◆ TASK ITEM: Everything in the data below should be restated word for word.

◆ EXTRACTED RECORDS:
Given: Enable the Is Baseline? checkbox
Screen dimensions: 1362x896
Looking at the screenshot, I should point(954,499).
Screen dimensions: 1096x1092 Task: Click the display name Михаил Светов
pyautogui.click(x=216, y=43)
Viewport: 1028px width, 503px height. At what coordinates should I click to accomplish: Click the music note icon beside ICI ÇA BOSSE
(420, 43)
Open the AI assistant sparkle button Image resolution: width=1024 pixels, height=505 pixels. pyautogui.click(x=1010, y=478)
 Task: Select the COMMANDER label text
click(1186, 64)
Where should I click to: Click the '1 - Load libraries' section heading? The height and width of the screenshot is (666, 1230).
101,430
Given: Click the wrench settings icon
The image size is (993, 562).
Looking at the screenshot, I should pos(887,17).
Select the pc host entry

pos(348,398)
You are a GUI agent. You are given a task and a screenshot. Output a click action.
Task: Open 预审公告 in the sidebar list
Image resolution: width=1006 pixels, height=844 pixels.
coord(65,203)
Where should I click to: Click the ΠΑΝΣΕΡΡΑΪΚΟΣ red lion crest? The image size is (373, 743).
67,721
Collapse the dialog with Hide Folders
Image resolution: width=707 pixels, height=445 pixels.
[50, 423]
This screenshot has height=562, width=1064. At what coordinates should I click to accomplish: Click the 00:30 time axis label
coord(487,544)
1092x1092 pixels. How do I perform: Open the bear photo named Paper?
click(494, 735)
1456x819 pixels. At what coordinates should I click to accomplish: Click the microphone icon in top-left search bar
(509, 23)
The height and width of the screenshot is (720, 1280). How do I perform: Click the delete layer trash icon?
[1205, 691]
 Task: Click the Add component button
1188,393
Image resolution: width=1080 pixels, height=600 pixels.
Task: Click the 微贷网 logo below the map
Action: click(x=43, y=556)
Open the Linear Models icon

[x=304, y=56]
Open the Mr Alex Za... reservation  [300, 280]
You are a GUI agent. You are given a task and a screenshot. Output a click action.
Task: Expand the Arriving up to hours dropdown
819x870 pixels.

◆ EXERCISE SOLUTION:
Given: Enable the Is Baseline? checkbox
Screen dimensions: 1362x896
Looking at the screenshot, I should point(954,499).
Screen dimensions: 1096x1092 Task: Click the display name Михаил Светов
pyautogui.click(x=216, y=43)
Viewport: 1028px width, 503px height. At what coordinates should I click to accomplish: Click the music note icon beside ICI ÇA BOSSE
(420, 43)
Open the AI assistant sparkle button Image resolution: width=1024 pixels, height=505 pixels. pyautogui.click(x=1010, y=478)
 Task: Select the COMMANDER label text
click(1186, 64)
Where should I click to: Click the '1 - Load libraries' section heading? The height and width of the screenshot is (666, 1230).
101,430
Given: Click the wrench settings icon
The image size is (993, 562).
Looking at the screenshot, I should pos(887,17).
Select the pc host entry

pos(348,398)
You are a GUI agent. You are given a task and a screenshot. Output a click action.
Task: Open 预审公告 in the sidebar list
Image resolution: width=1006 pixels, height=844 pixels.
coord(65,203)
Where should I click to: Click the ΠΑΝΣΕΡΡΑΪΚΟΣ red lion crest? The image size is (373, 743).
67,721
Collapse the dialog with Hide Folders
Image resolution: width=707 pixels, height=445 pixels.
[50, 423]
This screenshot has height=562, width=1064. At what coordinates should I click to accomplish: Click the 00:30 time axis label
coord(487,544)
1092x1092 pixels. How do I perform: Open the bear photo named Paper?
click(494, 735)
1456x819 pixels. At what coordinates should I click to accomplish: Click the microphone icon in top-left search bar
(509, 23)
The height and width of the screenshot is (720, 1280). How do I perform: Click the delete layer trash icon?
[1205, 691]
 Task: Click the Add component button
1188,393
Image resolution: width=1080 pixels, height=600 pixels.
Task: Click the 微贷网 logo below the map
Action: click(x=43, y=556)
Open the Linear Models icon

[x=304, y=56]
Open the Mr Alex Za... reservation  [300, 280]
You are a GUI agent. You are given a task and a screenshot. Output a click action.
Task: Expand the Arriving up to hours dropdown
819x870 pixels.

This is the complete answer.